The FDA's refusal to approve Lemtrada greatly disappointed many neurologists and patients in the US who petitioned the FDA to reconsider its decision on the grounds that patients in the US should not be deprived of access to a treatment available in other countries. Many MS experts expressed concern that the FDA's rejection would lead patients to travel abroad to gain access to the drug which could result in unsupervised use. Importantly, it would make it more difficult to monitor patients after treatment, which is vital given the drug's possible side effects.
On November 24 2014 the FDA finally approved Lemtrada for the treatment of patients with relapsing forms of MS. This came after Sanofi resubmitted an application in May 2014 aimed at getting a new analysis of their clinical data. The FDA recommended Lemtrada be generally reserved for those patients who had experienced poor responses to two or more previous drugs.
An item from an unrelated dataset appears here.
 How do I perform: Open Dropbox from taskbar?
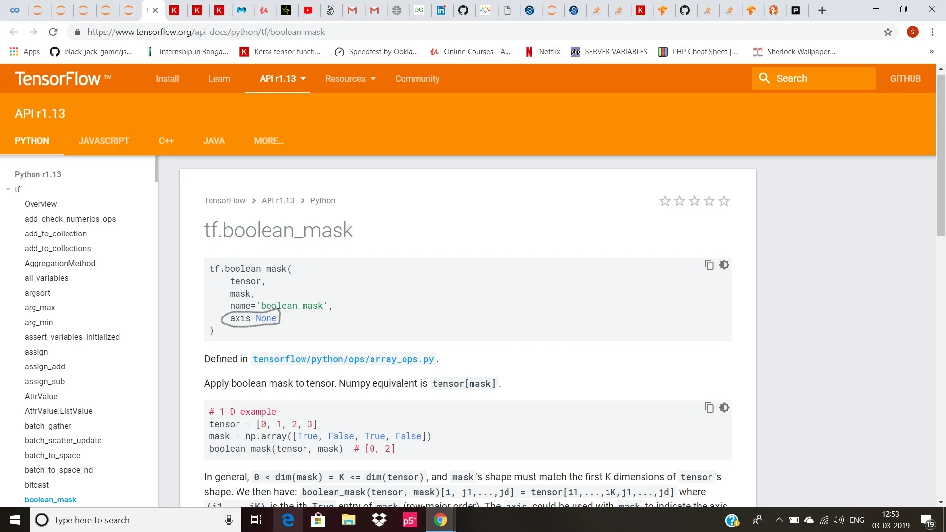[379, 520]
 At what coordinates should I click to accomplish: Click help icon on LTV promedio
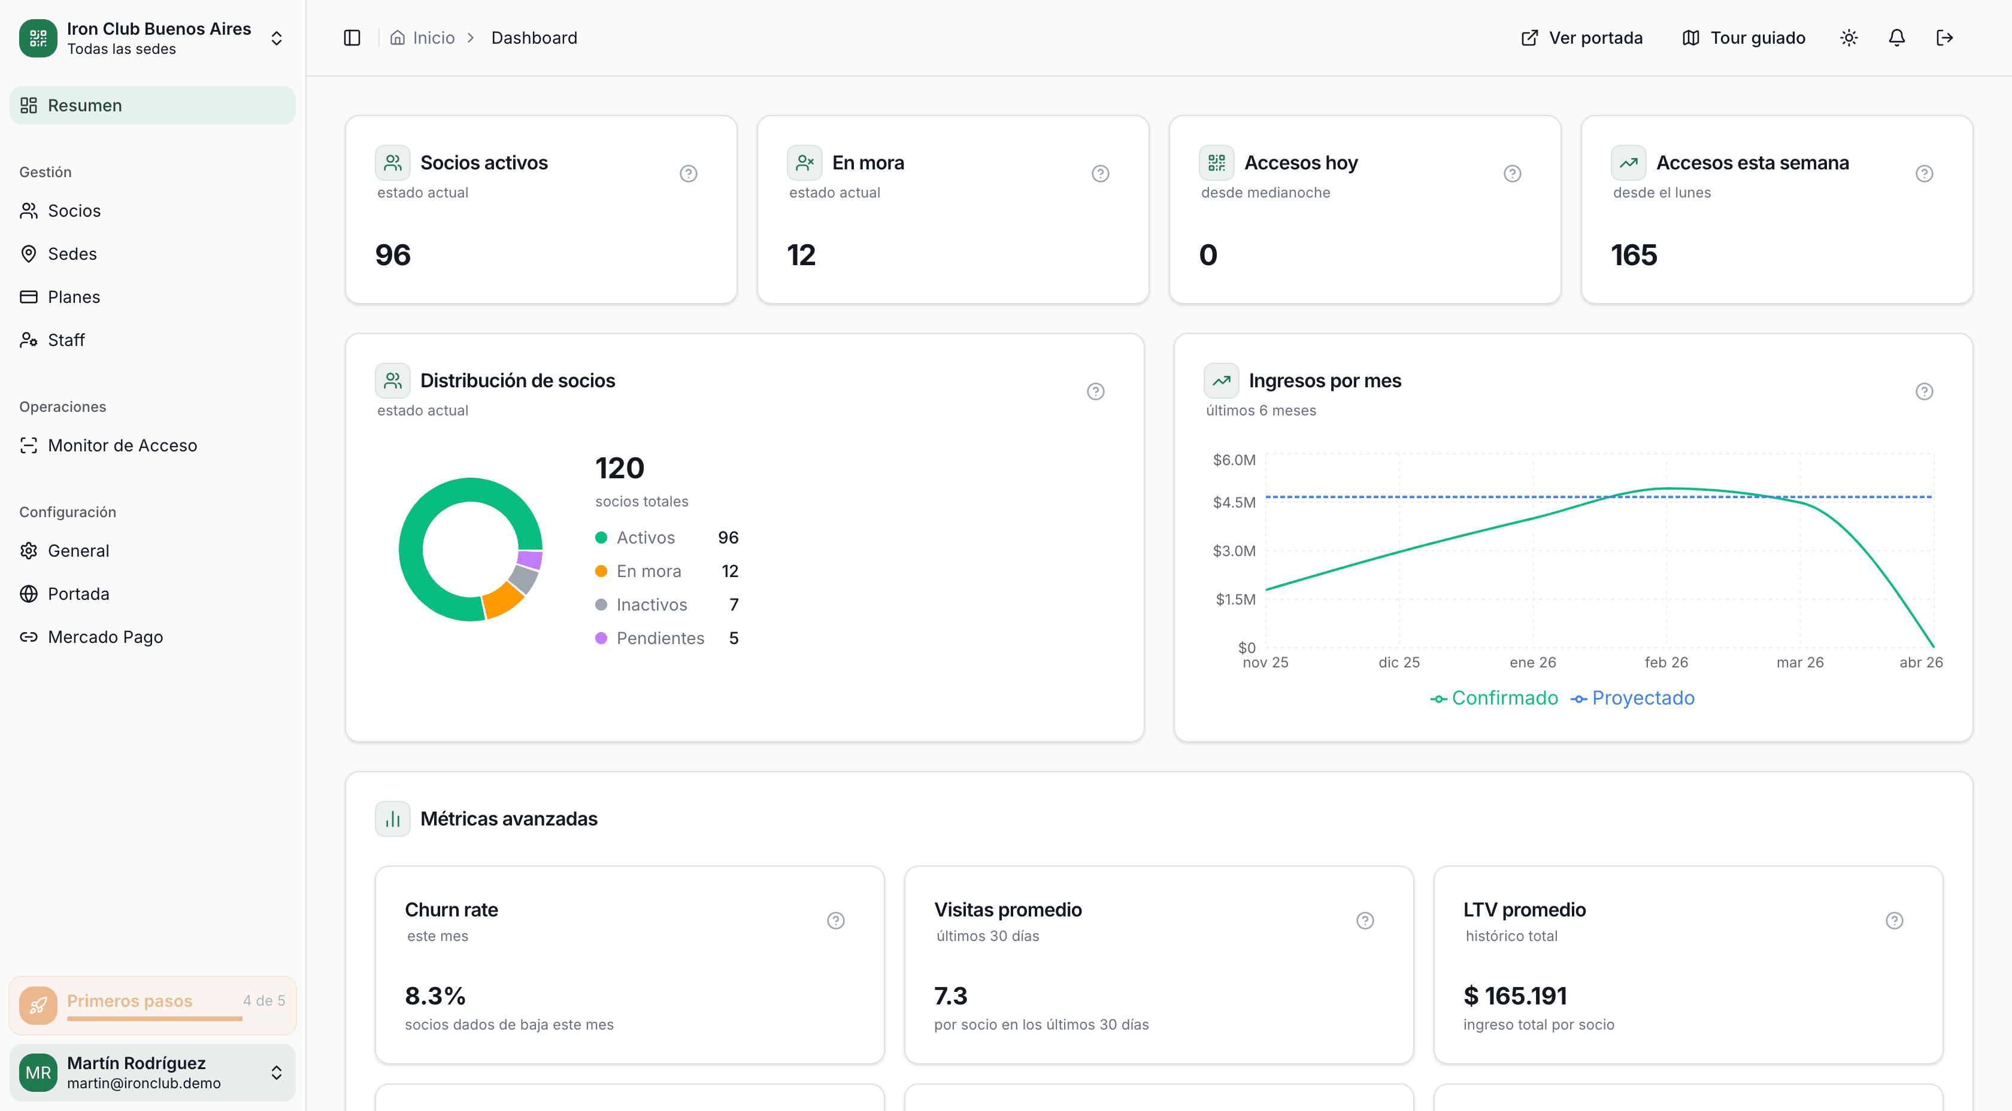1894,920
The FDA's reversal of its earlier decision has come as a major relief to the 400,000 MS patients in the US. In accordance with the FDA's approval, these US patients are to access the drug through a restricted distribution programme known as the Risk Evaluation and Mitigation Strategy (REMS). Modelled on the management programme successfully implemented during the drug's phase 2 and 3 trials, the REMS has mechanisms for the early detection and management of the potentially serious risks associated with Lemtrada. Patients are expected to have monthly blood and urine tests to screen for side effects. The REMS also put in place a programme to educate healthcare providers and patients about the potential dangers associated with the drug. The distribution of Lemtrada can only be done by prescribers, healthcare facilities and specialty pharmacies certifiied by the REMS programme.
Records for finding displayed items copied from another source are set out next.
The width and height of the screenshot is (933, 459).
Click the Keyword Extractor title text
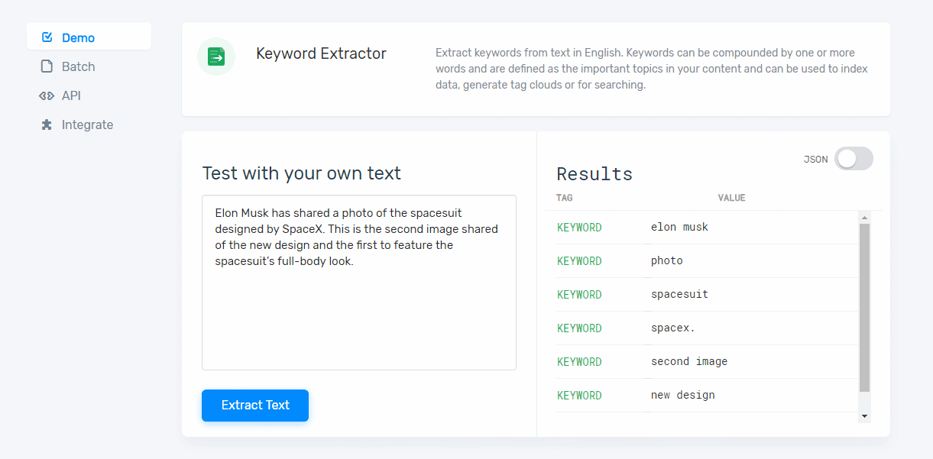click(x=321, y=54)
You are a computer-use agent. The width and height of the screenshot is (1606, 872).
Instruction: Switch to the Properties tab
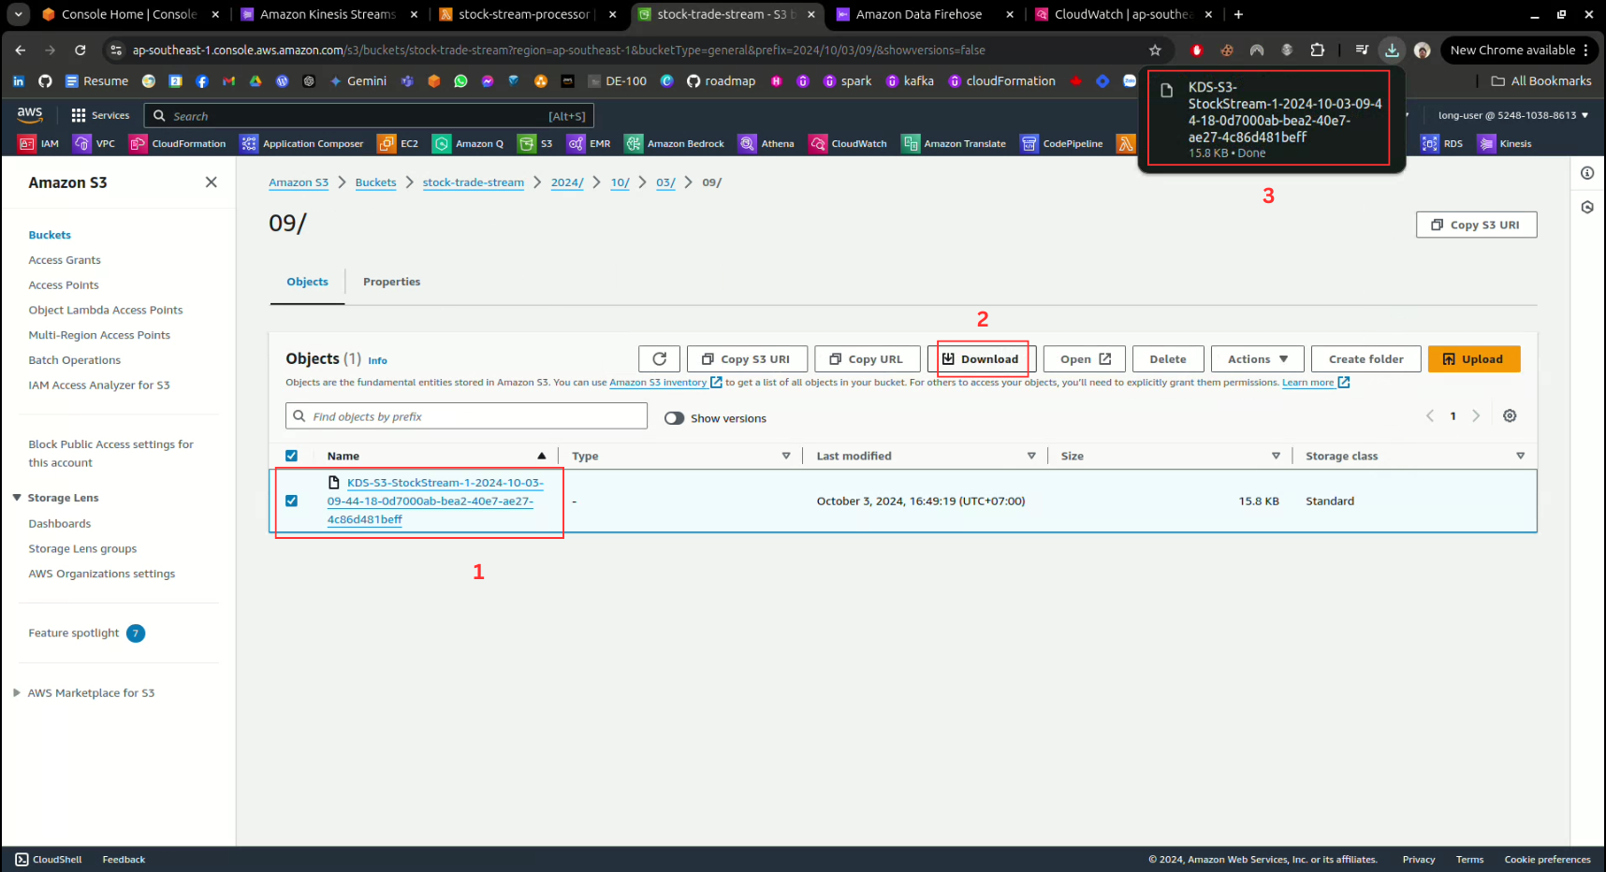click(x=391, y=282)
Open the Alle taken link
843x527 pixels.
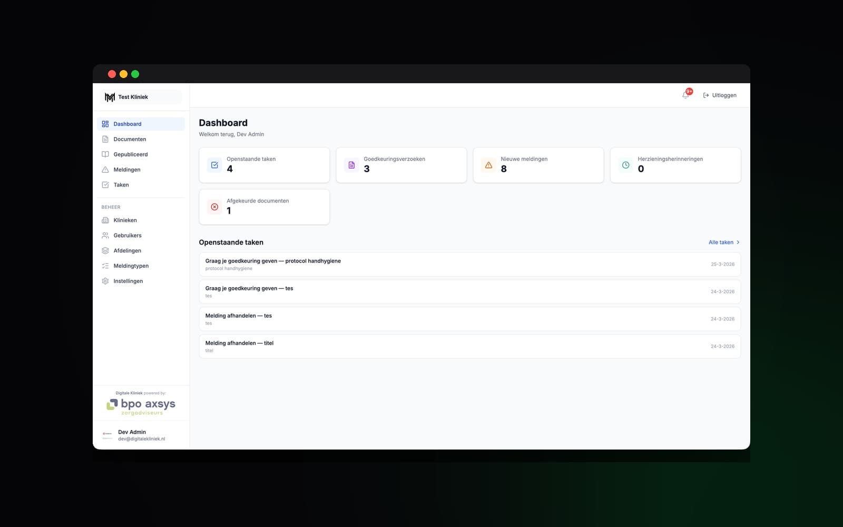coord(721,242)
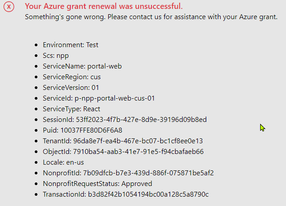Image resolution: width=286 pixels, height=206 pixels.
Task: Select the ServiceName: portal-web entry
Action: (82, 66)
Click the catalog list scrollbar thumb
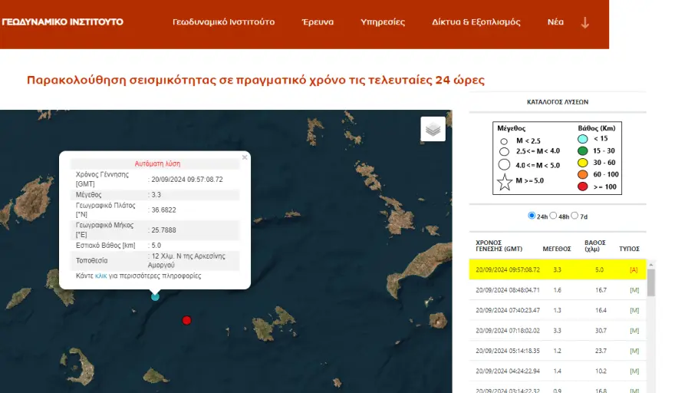The image size is (675, 393). 651,281
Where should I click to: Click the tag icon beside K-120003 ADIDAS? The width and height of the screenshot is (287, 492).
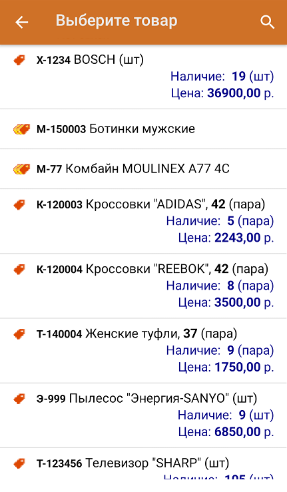click(19, 204)
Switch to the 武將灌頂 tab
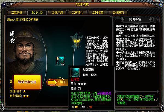Viewport: 164px width, 112px height. pos(98,13)

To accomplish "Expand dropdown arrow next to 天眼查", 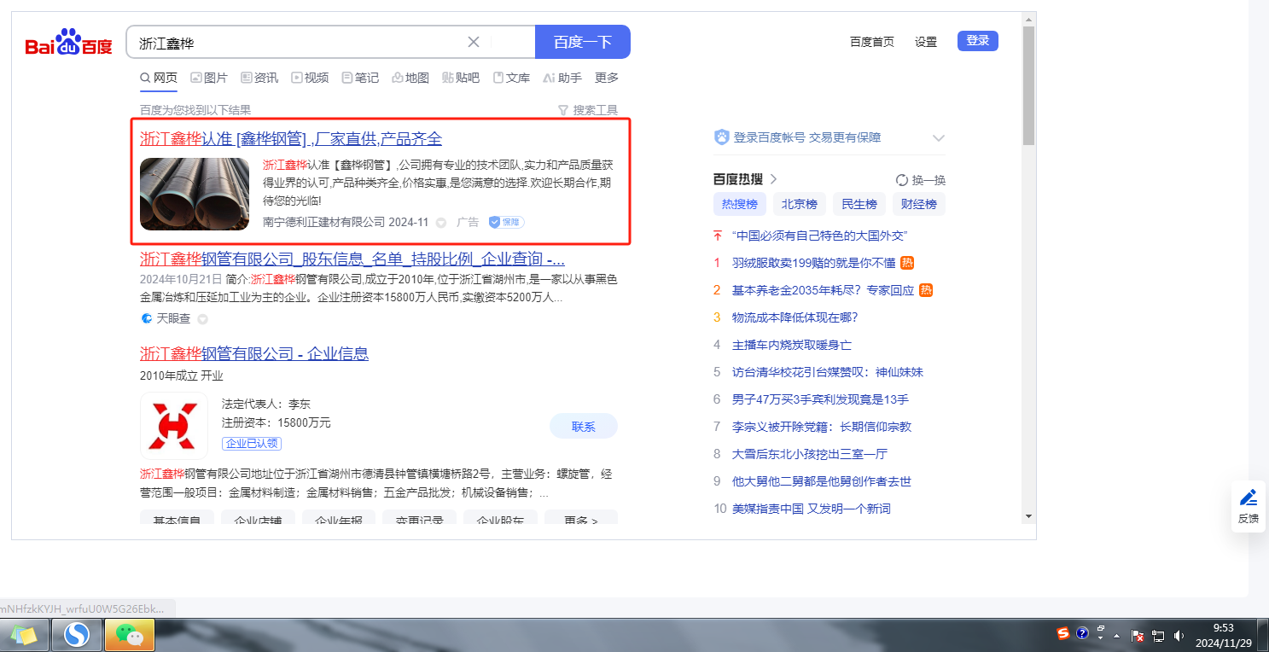I will (202, 319).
How far the drug will penetrate the MS market remains to be seen. The emergence of new forms of MS treatments, particularly those that can be taken orally, has made the market extremely competititve. This and the regulatory setbacks in the US are all tempering expectations that Lemtrada will achieve the peak annual sales of $3.5 billion once predicted by Genzyme. In the first nine months of its approval in Europe, 2013, drug sales reached $22.54 million.